Toward more inclusive models
Both Seely and Pössel see the study as a starting point—not an endpoint—for reimagining how prevention programs are developed and whom they are built for.
“We’re still answering the question of ‘why,’” Seely said. “What exactly is missing in this program for Black youth? And how can we involve them in answering that question?”
They emphasize the need for more community-based collaboration, representation, and bottom-up research design—not just adapting existing programs, but creating new models informed by the experiences of marginalized youth.
“If we figure out what’s missing for Black youth,” Pössel said, “we can use that knowledge to strengthen our programs across the board. In our study, our models explained 70% of depression in white youth—so there’s 30% still unexplained.

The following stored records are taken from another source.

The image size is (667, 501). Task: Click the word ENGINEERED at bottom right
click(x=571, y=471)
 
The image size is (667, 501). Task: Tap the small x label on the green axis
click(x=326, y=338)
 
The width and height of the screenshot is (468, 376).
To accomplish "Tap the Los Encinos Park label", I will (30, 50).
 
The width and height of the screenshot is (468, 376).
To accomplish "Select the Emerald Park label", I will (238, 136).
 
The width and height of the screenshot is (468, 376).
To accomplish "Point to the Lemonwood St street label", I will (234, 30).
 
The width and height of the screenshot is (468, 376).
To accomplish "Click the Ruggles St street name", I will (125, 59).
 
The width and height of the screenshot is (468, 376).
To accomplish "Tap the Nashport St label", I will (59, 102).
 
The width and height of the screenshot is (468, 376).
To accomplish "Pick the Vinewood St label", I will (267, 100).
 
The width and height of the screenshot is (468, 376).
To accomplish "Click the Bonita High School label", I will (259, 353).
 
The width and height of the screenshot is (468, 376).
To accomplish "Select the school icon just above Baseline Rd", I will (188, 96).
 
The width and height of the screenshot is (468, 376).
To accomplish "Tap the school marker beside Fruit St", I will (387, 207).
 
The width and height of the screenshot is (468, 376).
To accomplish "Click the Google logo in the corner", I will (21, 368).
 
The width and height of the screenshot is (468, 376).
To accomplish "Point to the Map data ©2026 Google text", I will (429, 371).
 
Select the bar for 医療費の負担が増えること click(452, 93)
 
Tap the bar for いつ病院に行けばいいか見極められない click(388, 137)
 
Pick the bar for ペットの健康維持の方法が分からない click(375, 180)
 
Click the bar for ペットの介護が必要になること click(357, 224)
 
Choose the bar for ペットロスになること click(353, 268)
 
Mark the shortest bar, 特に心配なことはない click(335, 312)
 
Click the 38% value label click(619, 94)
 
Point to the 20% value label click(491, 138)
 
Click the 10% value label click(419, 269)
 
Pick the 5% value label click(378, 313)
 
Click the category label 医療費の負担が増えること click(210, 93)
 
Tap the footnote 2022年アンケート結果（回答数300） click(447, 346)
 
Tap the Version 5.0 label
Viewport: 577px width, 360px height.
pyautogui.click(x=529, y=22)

Maybe what we learn from Black youth fills in that gap.”
The team is already planning follow-up studies, including efforts to replicate the work in schools with more racially diverse student bodies, as well as internationally.
They’re also trying to answer a deceptively simple question: What does effective prevention look like for Black youth?
“That’s the question,” said Seely. “And it’s going to take a lot of listening, testing, and building to find out.”
For now, both researchers say the most important takeaway is that evidence-based doesn’t mean universally effective—and that ignoring racial disparities in Mental health research comes at a real cost.
“We can’t keep pretending that what works for one group automatically works for another,” Seely said. “If we want to serve all kids, we have to start building programs that actually reflect who they are.”